Cuando Cruyff estaba en el Barcelona, el fachista Franco estaba en el poder y había ordenado “castellanizar” los nombres de las distintas lenguas que hacen vida en el estado español. Vascos, catalanes y otros debieron adaptar nombres propios a una lista “castiza”. Cruyff, que simpatizaba mucho con el rollo catalán, bautizó a su hijo “Jordi” (en castellano “Jorge”). Nacido en Holanda, al ser registrado en España, le pusieron peros. “Me dijeron que debía cambiar el nombre de mi hijo, pero le mandé a cambiar sus leyes”, reveló en una entrevista. Por cierto, Johan Jordi nació por cesárea una semana antes del Real Madrid-Barcelona que Cruyff llevó a ganar a su equipo 0-5. El parto fue acelerado para que el astro pudiera jugar el Clásico. Aquel triunfo fue festejado en toda Cataluña. “Más ha hecho Cruyff en 90 minutos por Cataluña que los políticos en dos décadas”, escribió un corresponsal de la época del New York Times.

Apuestas ganadas
El Cruyff técnico, aunque más reposado, no dejó de ser polémico. Con el Barcelona, acostumbraba a apostarse dinero con el búlgaro Hristo Stoichkov en los entrenamientos. Ganaba el que más veces golpeaba el balón en los postes. En una ocasión apostó con Stoichkov a que no marcaría ante el Tenerife. Al descanso el Barcelona ganaba 0-2, con tantos de Laudrup y Goikoetxea. Cruyff sustituyó a Stoichkov y cuando salió del campó, le soltó: «Me debes 100.000 pesetas». “Era un astuto, quedaban minutos para que yo marcara un gol”, recordó el búlgaro tiempo después.

Desprendido de todo
Jordi Cruyff, contó al tiempo de morir su padre, que poco le importaban los trofeos y reconocimientos ganados.
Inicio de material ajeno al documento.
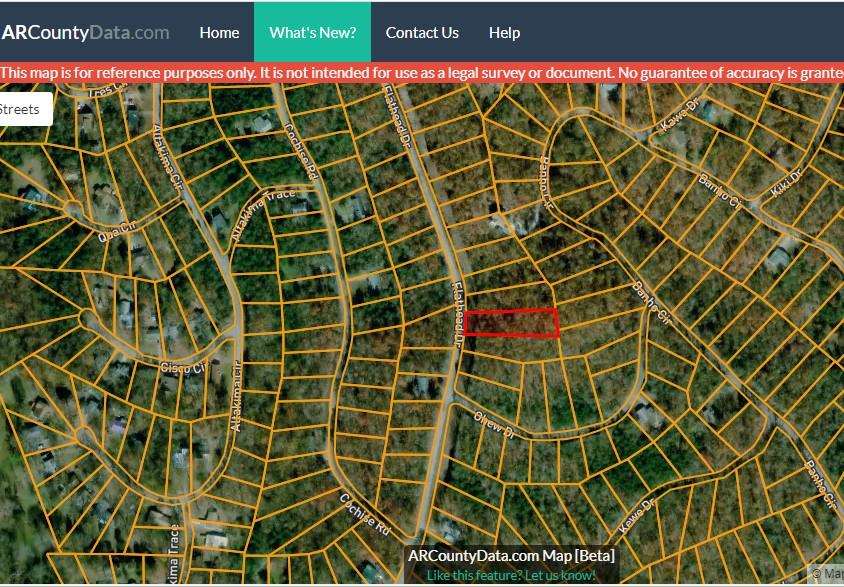Click the Cochise Rd label at map bottom
This screenshot has height=587, width=844.
(x=364, y=514)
Es decir, sí valoraba que fuera premiado, pero el objeto en sí (medalla, trofeo o Copa) no le merecía mayor cuidado. “Cuando le preguntaba a papá donde estaban sus Balones de Oro, nunca sabía”, explicó. De hecho, casi mete en su familia en un problema legal después de su muerte, pues recibió dos condecoraciones de la reina de Holanda y la ley dice que al fallecer el homenajeado, la familia debe devolver esas medallas. Y nadie sabía dónde estaban, pero aparecieron. “Me da rabia, pero era su carácter: mi padre no guardó nada, regalaba casi todo”, agregó quien hoy también sigue sus pasos de DT.